Chove
Se estas águas são de fevereiro o quê dirão as de março?
Chove muito
Arregaço a boca da perna da calça. Arregaço o botão do peito. Que horas são?
Hora pra quê se chove em São Paulo.
O rio agora que te ouviu e vem vindo grande e sujo lavar teus pés.
Diluvia...
Lá se vai um par de botinas com ratinhos marinheiros pestilentos
Descendo as ruas
Despencando no cobertor de lama
Lá se vão flores roxas e girassóis e cachorrinhos quentes sem madames
Passa boi, boiada e as caravelinhas de lata, milhões delas, com famílias,
Executivos, estudantes cabulados, sogras, servos do prefeito, o amante e a casada,
Os operários alagados, a classe média deslavada...
Todos navegando em dia de rodízio sobre a água que cai em gota e sobe em larva.
Essa cidade meus senhores nem vos conto!
Chove
Eu corro pequeno dando saltos nas calçadas
Desviando das pedras de gelo,
Dos guarda-chuvas quebrados, dos mosaicos pichados,
Foram mendigos que passaram por nós e mergulharam nos bueiros?

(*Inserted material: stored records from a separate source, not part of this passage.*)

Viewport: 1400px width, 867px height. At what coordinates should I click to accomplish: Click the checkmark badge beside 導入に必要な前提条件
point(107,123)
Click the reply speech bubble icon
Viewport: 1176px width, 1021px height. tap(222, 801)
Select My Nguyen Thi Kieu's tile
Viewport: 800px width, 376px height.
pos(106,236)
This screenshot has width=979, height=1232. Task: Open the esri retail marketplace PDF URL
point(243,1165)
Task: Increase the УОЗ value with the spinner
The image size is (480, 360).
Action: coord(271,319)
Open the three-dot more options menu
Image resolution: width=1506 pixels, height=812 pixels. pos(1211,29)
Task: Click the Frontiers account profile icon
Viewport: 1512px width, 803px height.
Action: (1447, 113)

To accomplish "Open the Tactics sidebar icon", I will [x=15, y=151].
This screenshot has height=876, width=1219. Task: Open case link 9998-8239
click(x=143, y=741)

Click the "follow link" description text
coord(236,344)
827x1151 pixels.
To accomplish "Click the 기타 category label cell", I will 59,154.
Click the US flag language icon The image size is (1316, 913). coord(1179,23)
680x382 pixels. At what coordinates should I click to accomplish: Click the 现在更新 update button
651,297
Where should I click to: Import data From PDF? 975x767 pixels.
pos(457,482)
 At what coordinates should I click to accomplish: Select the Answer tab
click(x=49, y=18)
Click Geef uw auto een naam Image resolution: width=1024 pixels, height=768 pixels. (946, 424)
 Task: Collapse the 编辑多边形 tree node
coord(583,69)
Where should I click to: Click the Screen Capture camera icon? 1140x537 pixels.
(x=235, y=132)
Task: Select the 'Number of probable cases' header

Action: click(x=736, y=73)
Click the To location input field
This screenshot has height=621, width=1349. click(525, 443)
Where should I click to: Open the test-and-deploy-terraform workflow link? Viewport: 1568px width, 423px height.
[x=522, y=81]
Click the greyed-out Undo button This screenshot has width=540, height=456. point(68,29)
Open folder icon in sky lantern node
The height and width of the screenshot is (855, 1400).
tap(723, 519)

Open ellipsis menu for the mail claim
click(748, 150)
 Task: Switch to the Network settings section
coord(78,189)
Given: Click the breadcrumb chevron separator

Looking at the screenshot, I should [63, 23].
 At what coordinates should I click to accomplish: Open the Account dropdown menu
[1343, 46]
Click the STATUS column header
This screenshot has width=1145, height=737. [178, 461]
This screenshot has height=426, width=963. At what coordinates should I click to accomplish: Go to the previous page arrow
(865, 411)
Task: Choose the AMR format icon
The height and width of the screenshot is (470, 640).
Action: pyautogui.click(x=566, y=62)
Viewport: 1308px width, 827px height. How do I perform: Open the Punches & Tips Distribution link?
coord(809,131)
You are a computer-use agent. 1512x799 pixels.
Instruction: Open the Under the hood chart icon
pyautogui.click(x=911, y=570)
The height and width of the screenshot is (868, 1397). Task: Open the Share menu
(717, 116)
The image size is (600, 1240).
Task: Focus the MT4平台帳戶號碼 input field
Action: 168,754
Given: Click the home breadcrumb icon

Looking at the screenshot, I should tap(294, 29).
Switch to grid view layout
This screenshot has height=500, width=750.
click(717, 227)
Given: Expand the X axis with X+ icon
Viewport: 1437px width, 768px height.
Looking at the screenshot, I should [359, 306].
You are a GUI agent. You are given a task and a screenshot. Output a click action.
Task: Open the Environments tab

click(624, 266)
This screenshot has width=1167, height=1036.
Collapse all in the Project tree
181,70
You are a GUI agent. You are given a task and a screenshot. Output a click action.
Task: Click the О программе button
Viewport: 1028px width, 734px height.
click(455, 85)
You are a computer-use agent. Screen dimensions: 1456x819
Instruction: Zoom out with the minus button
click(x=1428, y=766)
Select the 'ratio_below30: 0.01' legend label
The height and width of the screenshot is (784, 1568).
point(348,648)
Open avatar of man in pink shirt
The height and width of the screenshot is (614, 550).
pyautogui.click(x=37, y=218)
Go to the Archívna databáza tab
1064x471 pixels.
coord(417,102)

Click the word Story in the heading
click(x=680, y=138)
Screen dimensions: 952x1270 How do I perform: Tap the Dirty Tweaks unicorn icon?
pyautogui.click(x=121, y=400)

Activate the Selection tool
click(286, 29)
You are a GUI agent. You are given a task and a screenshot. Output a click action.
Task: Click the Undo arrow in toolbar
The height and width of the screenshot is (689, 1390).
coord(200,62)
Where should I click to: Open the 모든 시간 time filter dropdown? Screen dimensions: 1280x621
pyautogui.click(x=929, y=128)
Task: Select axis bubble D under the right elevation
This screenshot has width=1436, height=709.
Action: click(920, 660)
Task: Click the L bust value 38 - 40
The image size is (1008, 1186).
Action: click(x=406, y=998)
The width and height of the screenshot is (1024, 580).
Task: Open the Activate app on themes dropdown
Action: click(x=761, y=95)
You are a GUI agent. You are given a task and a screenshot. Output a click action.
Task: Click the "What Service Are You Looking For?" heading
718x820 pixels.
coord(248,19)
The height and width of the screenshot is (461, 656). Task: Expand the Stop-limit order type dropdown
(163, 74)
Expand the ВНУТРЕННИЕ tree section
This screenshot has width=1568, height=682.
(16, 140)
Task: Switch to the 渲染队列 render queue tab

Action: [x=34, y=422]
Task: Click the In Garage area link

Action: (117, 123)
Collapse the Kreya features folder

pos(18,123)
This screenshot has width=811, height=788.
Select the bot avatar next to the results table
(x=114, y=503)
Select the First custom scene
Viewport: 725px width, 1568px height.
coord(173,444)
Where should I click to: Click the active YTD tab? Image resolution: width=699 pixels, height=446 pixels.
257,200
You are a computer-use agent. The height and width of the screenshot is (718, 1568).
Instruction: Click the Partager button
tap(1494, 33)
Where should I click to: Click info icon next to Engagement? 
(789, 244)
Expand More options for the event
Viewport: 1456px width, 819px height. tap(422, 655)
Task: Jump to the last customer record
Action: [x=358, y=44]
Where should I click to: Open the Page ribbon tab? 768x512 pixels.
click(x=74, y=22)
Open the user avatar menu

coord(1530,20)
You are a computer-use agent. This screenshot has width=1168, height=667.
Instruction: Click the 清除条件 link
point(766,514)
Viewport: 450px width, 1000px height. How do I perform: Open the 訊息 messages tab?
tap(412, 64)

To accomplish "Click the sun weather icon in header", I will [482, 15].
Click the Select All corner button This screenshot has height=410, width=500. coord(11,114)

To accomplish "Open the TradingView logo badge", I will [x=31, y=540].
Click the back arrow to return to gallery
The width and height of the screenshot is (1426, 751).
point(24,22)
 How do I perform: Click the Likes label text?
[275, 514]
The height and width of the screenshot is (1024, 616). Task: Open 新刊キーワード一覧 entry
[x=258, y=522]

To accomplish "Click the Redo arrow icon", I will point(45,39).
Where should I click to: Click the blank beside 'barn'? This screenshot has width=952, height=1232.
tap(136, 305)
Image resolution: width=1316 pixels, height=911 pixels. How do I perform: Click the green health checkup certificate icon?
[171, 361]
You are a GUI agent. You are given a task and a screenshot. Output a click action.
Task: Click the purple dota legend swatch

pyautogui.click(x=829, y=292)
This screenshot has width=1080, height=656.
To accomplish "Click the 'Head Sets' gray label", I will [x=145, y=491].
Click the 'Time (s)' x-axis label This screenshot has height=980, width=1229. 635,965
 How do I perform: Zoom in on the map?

Da lama que sobe meus irmãos, pois chove a dias.Não deve ter sidoMendigos não cabem em bueiros.
As marginais desmarginaram.
O que há de ser salvo, diluvia.
O que há de ser correria, diluvia.
Diluvia rombos públicos, bancos públicos, violência pública.
Estado privado. Saúde privada. Comida privada.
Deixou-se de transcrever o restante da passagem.